Moles are amazingly adapted to a subterranean life. They can distinguish light from dark but not colors. Although their eyesight is dim, their hearing and sense of smell are so acute that they can detect prey through many inches of soil. They have large, powerful, outward-pointing front legs and claws for pushing dirt aside as they “swim” through soft, moist earth. They are able to disappear from rare ventures to the surface in 10 seconds flat, to tunnel 1 foot in 3 minutes and to run through established tunnels at about 80 feet per minute. Their short, velvety fur is non-directional, causing little resistance as they move rapidly through tunnels. (Their soft, dense pelts once supported a thriving moleskin industry.) Moles can survive in their low-oxygen environment underground because they can tolerate the high carbon dioxide levels in the exhaled air they reuse. Their saliva paralyzes prey, which they store, still alive, in underground “larders” for future consumption. Moles can detect, capture, and eat their prey faster than the human eye can follow.

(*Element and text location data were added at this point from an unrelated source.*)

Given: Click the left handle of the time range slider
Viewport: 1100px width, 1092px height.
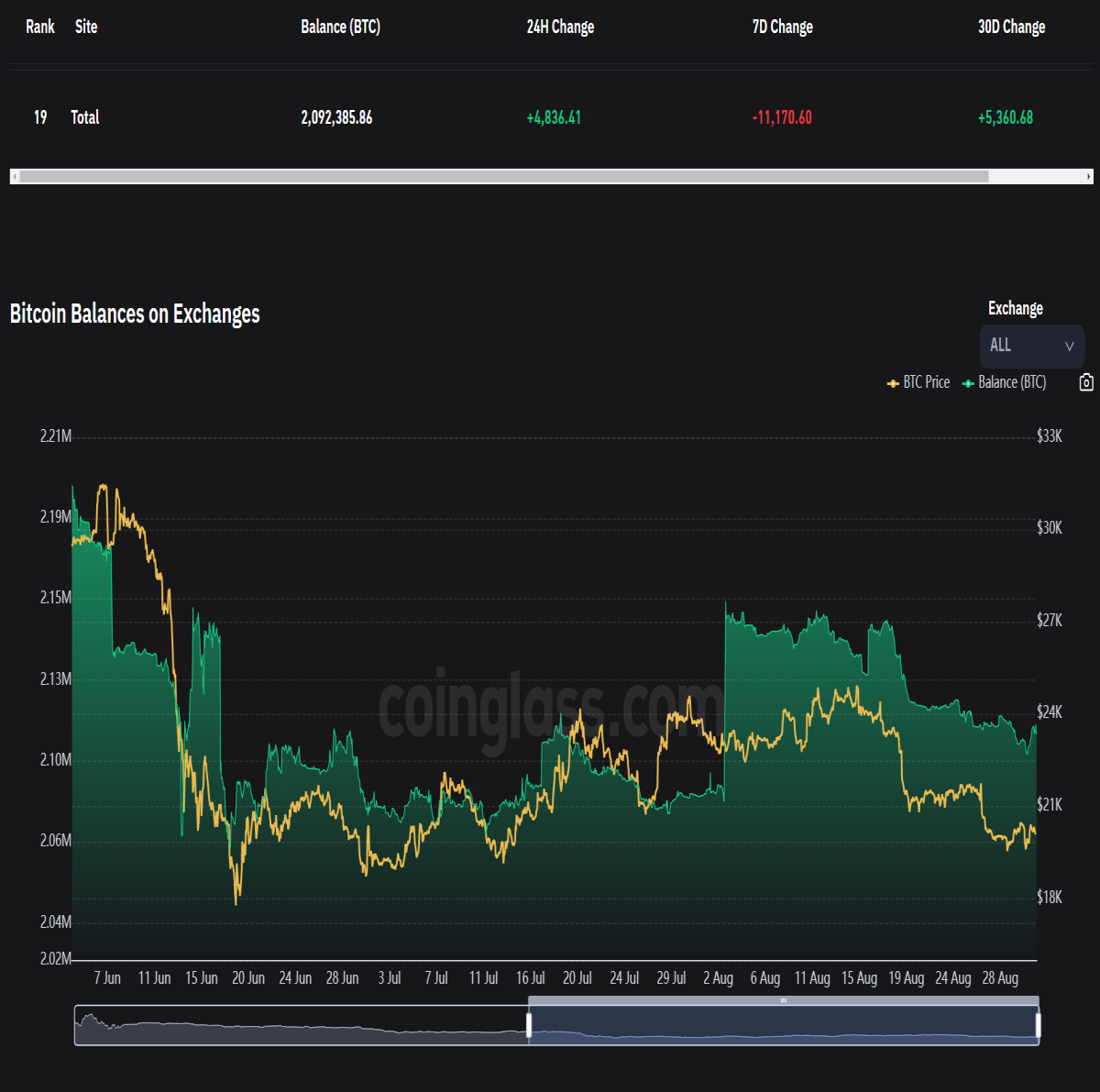Looking at the screenshot, I should pyautogui.click(x=529, y=1025).
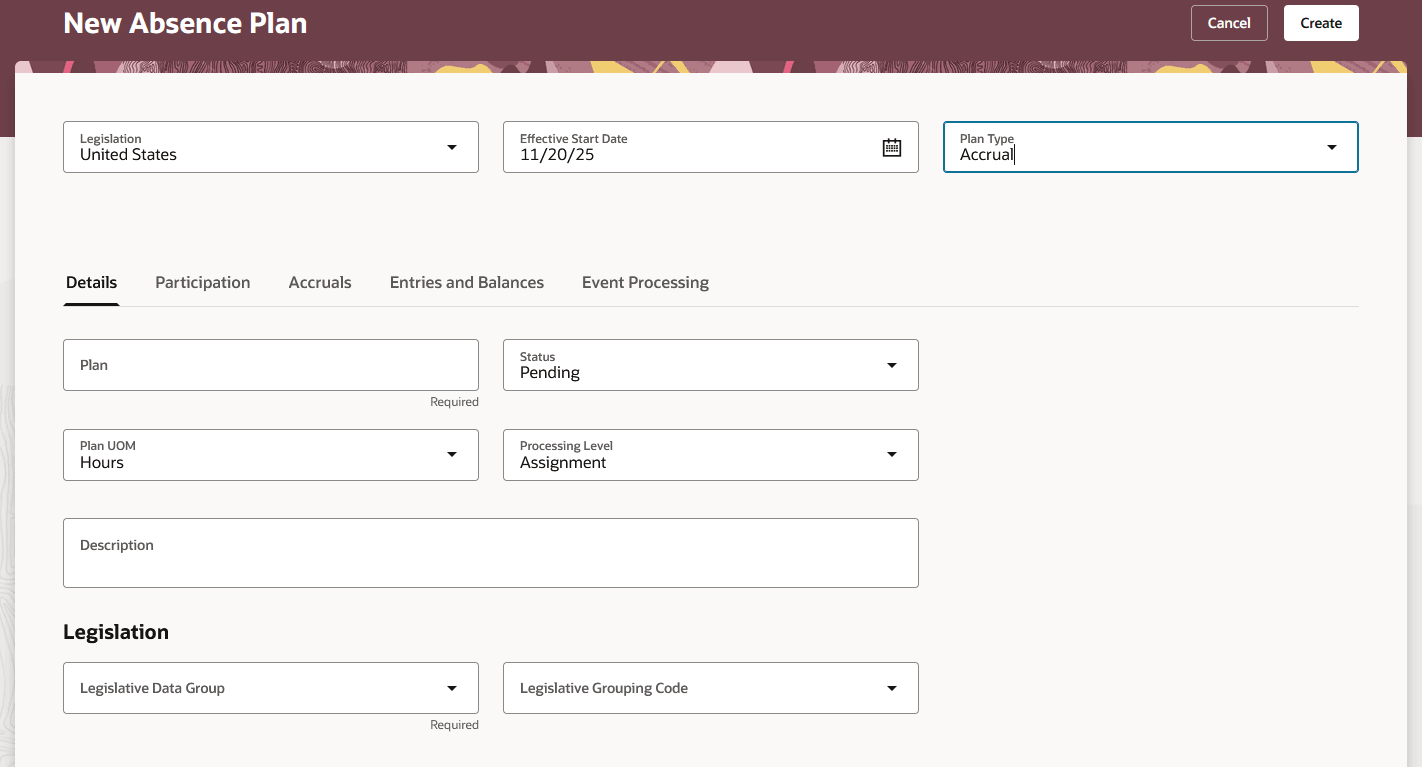Expand the Legislative Grouping Code dropdown
This screenshot has height=767, width=1422.
891,688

Moles make 2 types of tunnels: feeding runways close to the surface where the molehills pop up and permanent tunnels about a foot or more underground, leading to a nest about 2 feet deep. What might look like the work of many moles can be the product of one busy tunneler.

Moles are solitary and highly territorial, coming together only to mate. Breeding season runs from February to May. From 2 to 5 pups are born after a 1-month gestation, and leave the nest 30 to 45 days later in search of their own territories. Although tunnels may overlap, moles avoid each other and will attack and even fight to the death when they meet.

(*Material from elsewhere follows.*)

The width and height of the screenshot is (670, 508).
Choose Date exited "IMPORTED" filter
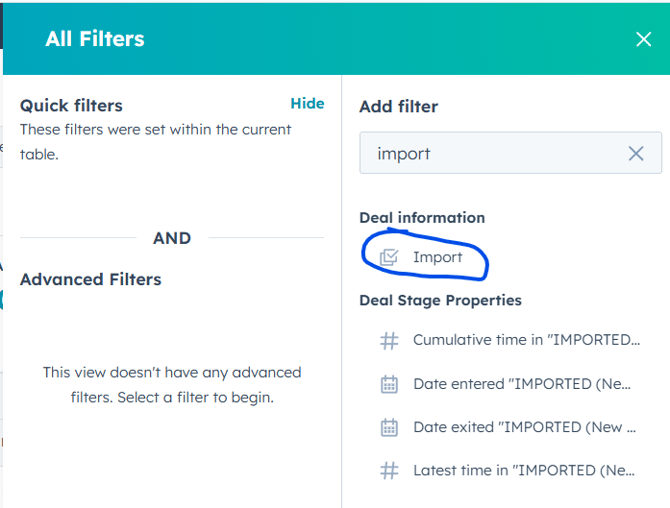(x=524, y=427)
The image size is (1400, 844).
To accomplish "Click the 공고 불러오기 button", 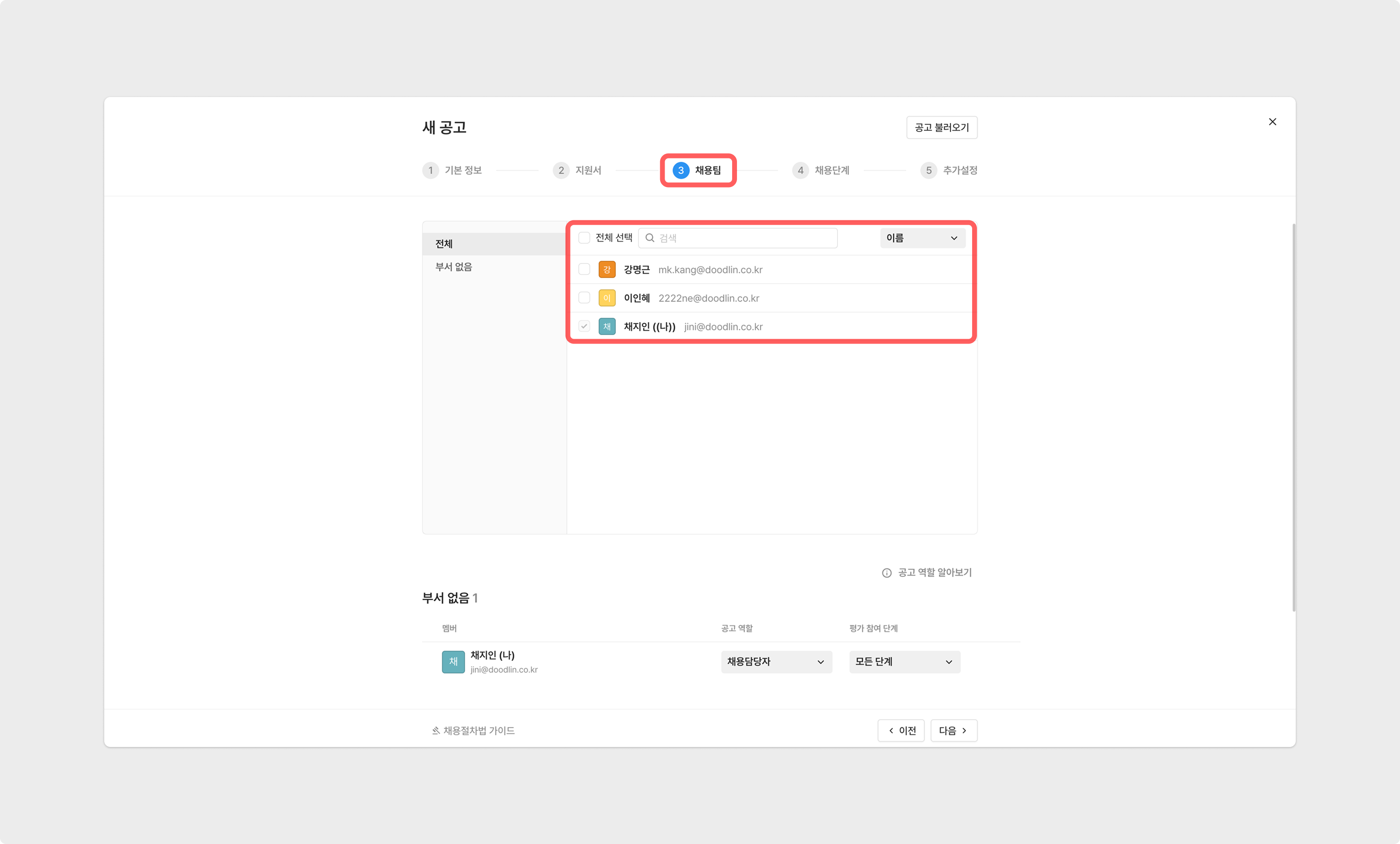I will coord(941,127).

Many online gardening experts write about moles in terms of their being destructive pests that must be eradicated. They suggest many methods of doing so: poisons; traps that choke, spear, slice or confine for removal; buried repellants like broken glass, razor blades, or thorny branches; or natural, more humane repellants like plantings that smell bad to moles (daffodils, alliums, marigolds, castor beans, etc.), castor oil drenches; and reducing lawn watering that could force moles close to the surface.

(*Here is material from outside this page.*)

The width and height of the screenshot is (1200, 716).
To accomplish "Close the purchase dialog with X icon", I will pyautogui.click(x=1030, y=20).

However, I lean toward a smaller set of gardening experts represented online who believe that moles are more beneficial than destructive. Rather than taking offense at molehills, they point out that moles improve soil by loosening, aerating and fertilizing, and the cones subside quickly. Any soil that has been lifted off roots can be pressed down again with a foot. Moles receive the blame for plant damage caused by chipmunks, mice and voles, and generally receive little credit for destroying lawn grubs. I myself would rather let moles eat pesky soil-dwelling larvae than chase moles out by spreading harmful poisons to kill the grubs. In the view of one expert, Roger Mercer, “Moles aren’t all bad. In fact they’re 99% good.” As a 15th century saying goes: “Do not make a mountain out of a mole hill.”